In The Great Gatsby a hydroplane is mentioned. There are two types of hydroplanes- a boat, and a plane. F.E. Lewis possessed at least seven yachts over time- “His two motor-boats slit the waters of the Sound” (GG, 39) (see Naval section, above). As a plane “he told me he had just bought a hydroplane…Want to go with me, old sport? Just near the shore along the sound.” (GG,47) F.E. Lewis possessed at least seven yachts over time- “His two motor-boats slit the waters of the Sound” (GG, 39). Local reports were that Lewis allowed the US Navy in World War One to station hydroplanes off his estate in the Saugatuck River.
The August 27th The Westporter Herald warned that
SKY SHERIFFS NOW NEEDED AT FAIRFIELD BEACH
Residents Are Confronted With New Menace-Aviators Stunts Endanger Lives of Bathers-What To Do?

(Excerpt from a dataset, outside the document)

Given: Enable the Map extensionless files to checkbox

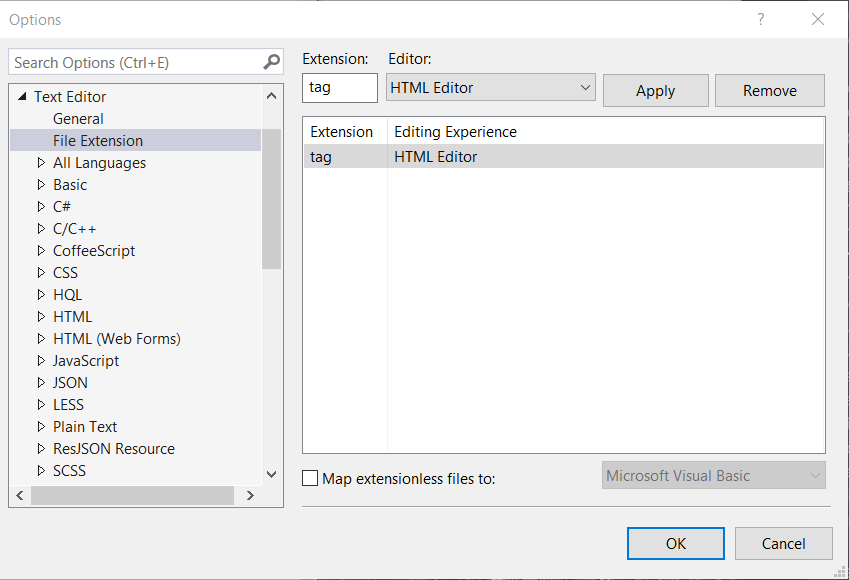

Residents of Fairfield Beach have just solved the bathing suit problem only to be confronted with another fact. Daredevil exploits of a seaplane pilot whose maneuvers daily are jeopardizing the lives of scores of bathers and beachers have started the residents wondering if there isn’t some way of insuring protection against these ‘stunt men’.
It has become a favorite practice of the plane chauffeur passengers scooting along the waterfront at a low altitude, just missing the roofs of the houses and then swinging out over the water and going at breakneck speed for three diving floats.

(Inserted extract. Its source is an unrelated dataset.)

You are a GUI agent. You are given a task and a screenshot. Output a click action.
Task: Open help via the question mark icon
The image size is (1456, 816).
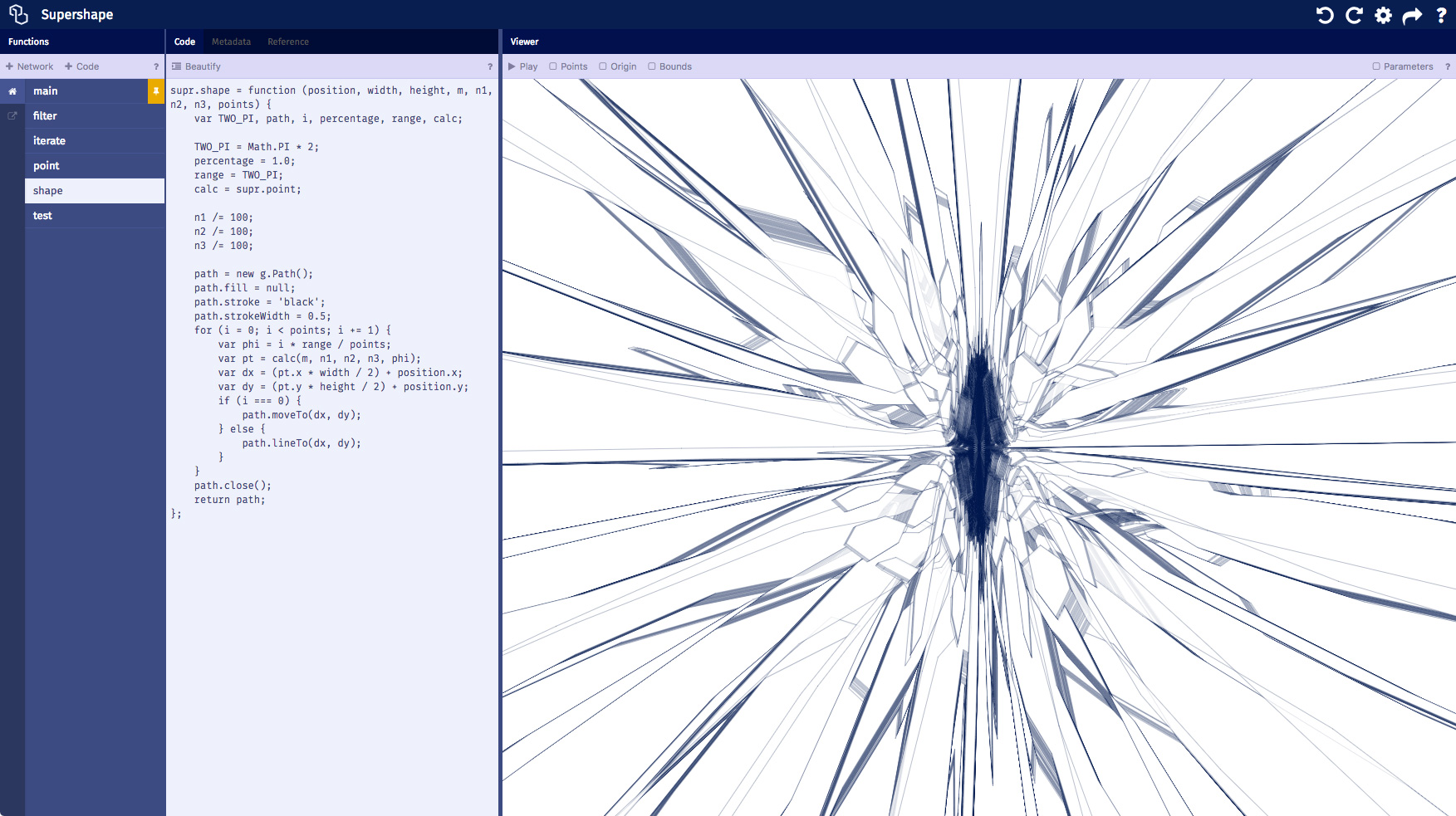(x=1442, y=15)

Seeing the giant aircraft apparently bent upon their demolition is not enjoyed by anyone except the pilot and his passengers. It is his practice to whizz straight at the floats and in the nick of time and then lift his machine up in the air over the heads of terrified bathers.

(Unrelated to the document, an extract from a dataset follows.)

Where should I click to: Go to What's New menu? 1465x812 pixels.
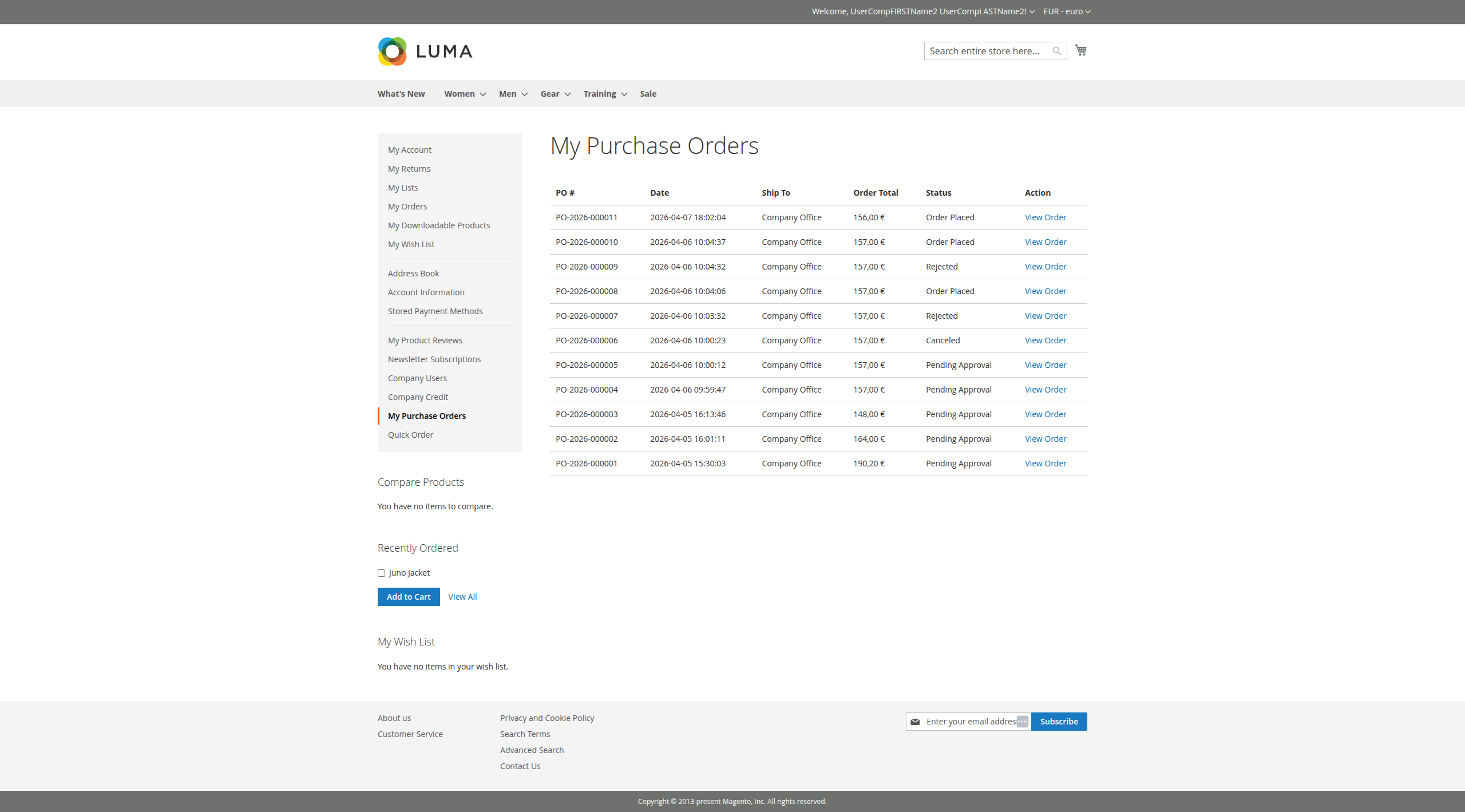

The August 8th 1919 Westport paper reported
OFFERS CHANCE FOR SPORTSMEN TO GET MACHINES
Westport sportsmen and business concerns interested in aviation will be given an opportunity to acquire modern navy seaplanes at low prices when the Navy Department sells 265 machines at auction in the near future.
On a kayak trip on the Saugatuck River I was surprised to discover the twisted wreckage of two docks, not counting the one the main one that Lewis had previously mentioned. These could be where one of his many yachts was moored, or due to this location where seaplanes were docked during either World War One or Two. What supports this latter idea is that the Saugatuck River is the calmest section of Lewis’s waterfront, it empties into a larger less calm bay, which in turn leads to the front of the Lewis estate where planes would have the room to be launched off into Long Island Sound.
On August 8, 1920 The Westporter Herald reported:
Compo Beach Sprays
BY AN OLD SALT
A big seven passenger seaplane alighted at Compo Beach Sunday afternoon attracted quite a bit of attention. It came sailing up form the direction of South Norwalk and circled over the beach, alighting in the water and coming ashore near the Cannons at Cedar Point. Nearly everyone on the beach flocked around the machine and a few minutes later the flyer started out with five passengers for a twenty minute flight.
And later that August
HYDROPLANE LABOR DAY
Word has been received that a big hydroplane will be at Compo Beach on Monday. Labor Day, to take up those who want to see what the surrounding countryside looks from the sky. The plane was a Compo Wednesday and did a thriving business at $10 a trip.
The new technology was not without its’ dangers, as an article earlier that August conveyed:
A hydroplane attempted to land at the beach Saturday afternoon and came near being wrecked by striking the sand bar. Bathers went to the assistance of the pilot.
Another article of that August:
A hydroplane flew over Westport Wednesday night and circled down over the Saugatuck River, which it followed southward. It was later learned the flyer stopped at Compo Beach, where a small crowd of bathers gathered around the machine.
During World War Two on the Saugatuck River just off the (now former) Lewis estate young Westport men learned to fly seaplanes in preparation for patrol, rescue and combat. (Lou White).
Norwalk Hour of October 27, 1948 featured an advertisement
ATTENTION ALL PILOTS
Don’t let the cost of flying make you an inactive pilot. Take advantage of the low winter rates offered at THE WESTPORT SEAPLANE BASE, Longshore, Westport, Connecticut. THE SEA WINGS CLUB, is, in effect, the Westport Seaplane base and has been for ten years, affording the pilots in the area the best in seaplane flying.
Planes were flying over and all around the Fitzgerald’s house in the summer of 1920.